Chaining VPNs before Tor (VPN>VPN>VPN>VPN>Tor). Is it more private?

IVPN, a PrivacyGuides reccomended VPN, suggests chaining commercial VPNs purchase through cryptocurrency as a way to increase the anonymity before Tor. That way if a Tor connection is deanonymized, the attacker would also have to deanonymize seperate VPN providers, either using netflow or attempting to pressure companies to log data.

Connection-Two-VPNs-light865×174 11.4 KB

Chains-light777×544 12.2 KB

Each star denotes a VPN exit, with an invariant IP address that’s shared by all users. Two VPN services (VPN1 and VPN2) form the backbone. A third VPN service, routed through VPN2, provides multiple simultaneous exits (VPN3a and VPN3b). A Tor client, also routed through VPN2, provides Internet access through a cloud of frequently changing exit IP addresses that are shared by many other users. Finally, a fourth VPN service (VPN4) is routed through the Tor connection.

For most internet browsing, VPN4 can be excluded because it weakens anonymity.

Each VPN tunnel in a nested chain provides some degree of separation and anonymity. How much depends on such factors as the number of concurrent users, what the service logs, and the availability of any logs to adversaries. But generally, your risk of association is greatest with the VPN1 exit, less with the VPN2 exit, and even less with the VPN3a and VPN3b exits. Tor connections arguably provide far more separation and anonymity, so your risk of association through the Tor exit cloud is far less than through the VPN3 exits.

Source: IVPN - Guides - advanced-privacy-and-anonymity-part-3

Whether or not this provides more anonymity, or potentially harms it, is a subject of debate within security community. The plan is to use this setup for providing anonymity against governments with the capability to monitor large sections of the internet. Mullvad’s DAITA, when used as a link, could help battle AI analysis threat.

Of course, when I ran tests on this, internet connection speed was horrific, a few kilobytes per second, but the slow speeds is worth it, if it lowers the chances of the source IP being discovered through traffic analysis.

I would like to hear your opinion on this.

Overkill.
Tor > VPN paid with Monero is enough for both privacy and usability.
VPN > Tor to post sensitive materials and access .onion web
I2P as alternative.

Everything else like that 7 proxies thing is just simply stupid.

Like you said, your speed is gonna be terrible and it’s just overall a really janky setup. There’s services like iCloud Private Relay and Obscura VPN that are built from the ground up to use multiple hops from different companies, but they have their limitations of course. Nym looks promising as well, you could try it out and see what you think.

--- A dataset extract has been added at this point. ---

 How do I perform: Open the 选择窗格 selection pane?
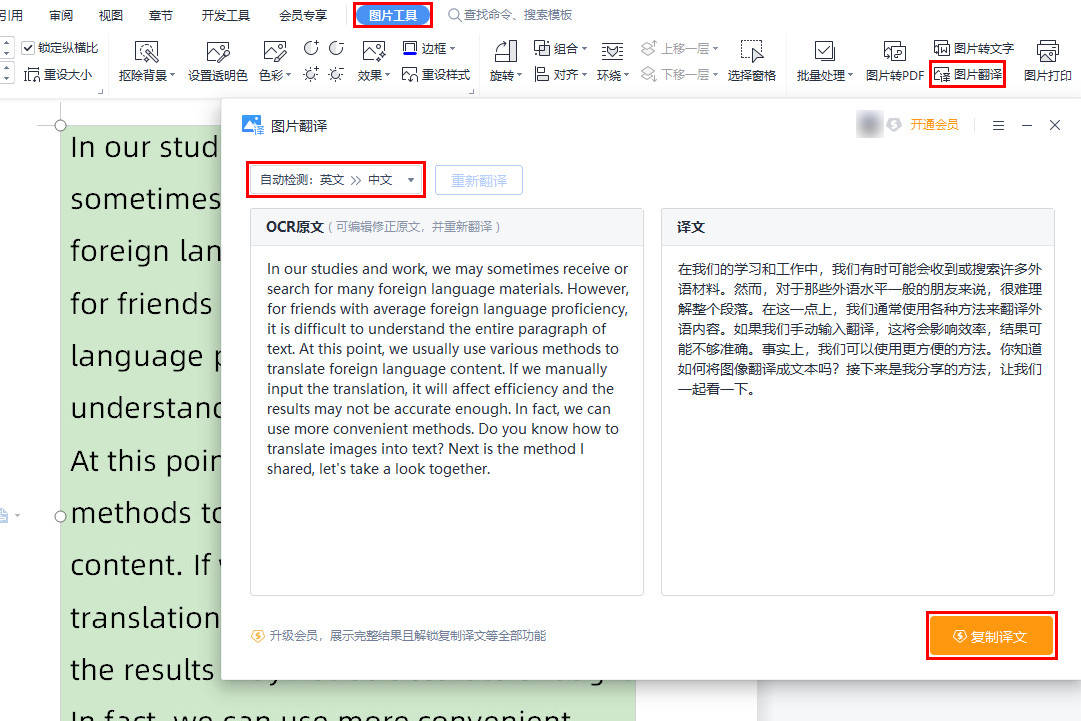point(751,60)
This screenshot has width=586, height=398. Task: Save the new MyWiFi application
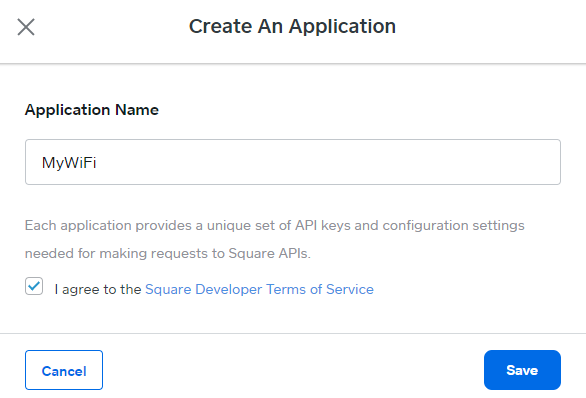[522, 370]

For now I think Tor is going to be massively better than trying to chain VPNs together anyway, and there’s a lot of options being worked on to fill this niche. Watch and see when Obscura supports your operating system of choice because I think that’ll be a much better experience than chaining VPNs together.

As for chaining VPNs before Tor, really insane idea to me. Tor is already a complete system, you don’t really need anything in front of it unless you need to hide that you’re on Tor, say it’s illegal where you live or blocked (this is definitely a weakness of Tor).

Please see TorPlusVPN · Wiki · Legacy / Trac · GitLab

Source for this? (Curious)

Mullvad DAITA always use two hops, so it seems enough. Remember that will be 5 hops in total, all of them using anti-fingerprinting analysis (For also has protection for this).

As said above, using Nym could be an option, but Nym already has 5 hops and they actually delay packages on each hops, so you are probably looking at 30% Tor Speed.

How did you chain the VPNs together?

multihop is optional with daita iirc

Yep, that is correct

Is daita enough of a killer feature to recommend mullvad over ivpn for browsing?

The cynical take here is that VPN companies will win with this setup especially when a lot of the VPNs are owned by the same company.

I know the ones we trust here aren’t owned by the same company and it sort of should be ok but the usability of this is still outright bad and would still trigger all the captchas. If you have to do this Mullvad paid with Monero or cash should be enough then to go to Tor from there.

Gestures at the internet: the amount of internet that can be served over kb connections can be listed on a website of “text only web pages”

For that level of worry, might as well spin up an i2p client between you and the vpn. Or just use i2p.

I think that just using tor to visit an onion address gets you 6 hops from the get go.

VPN before tor also requires you to reset the tor browser so you’re not using the same key server.

You are actually right, but they have very few DAITA servers so it will most of the time automatically multi-hop so your entry point is the server you selected and the exit is the DAITA VPN server.

Waste. Just use multihop vpn on RDP server. Most tor exploits try to interact with your OS so use RDP for added security.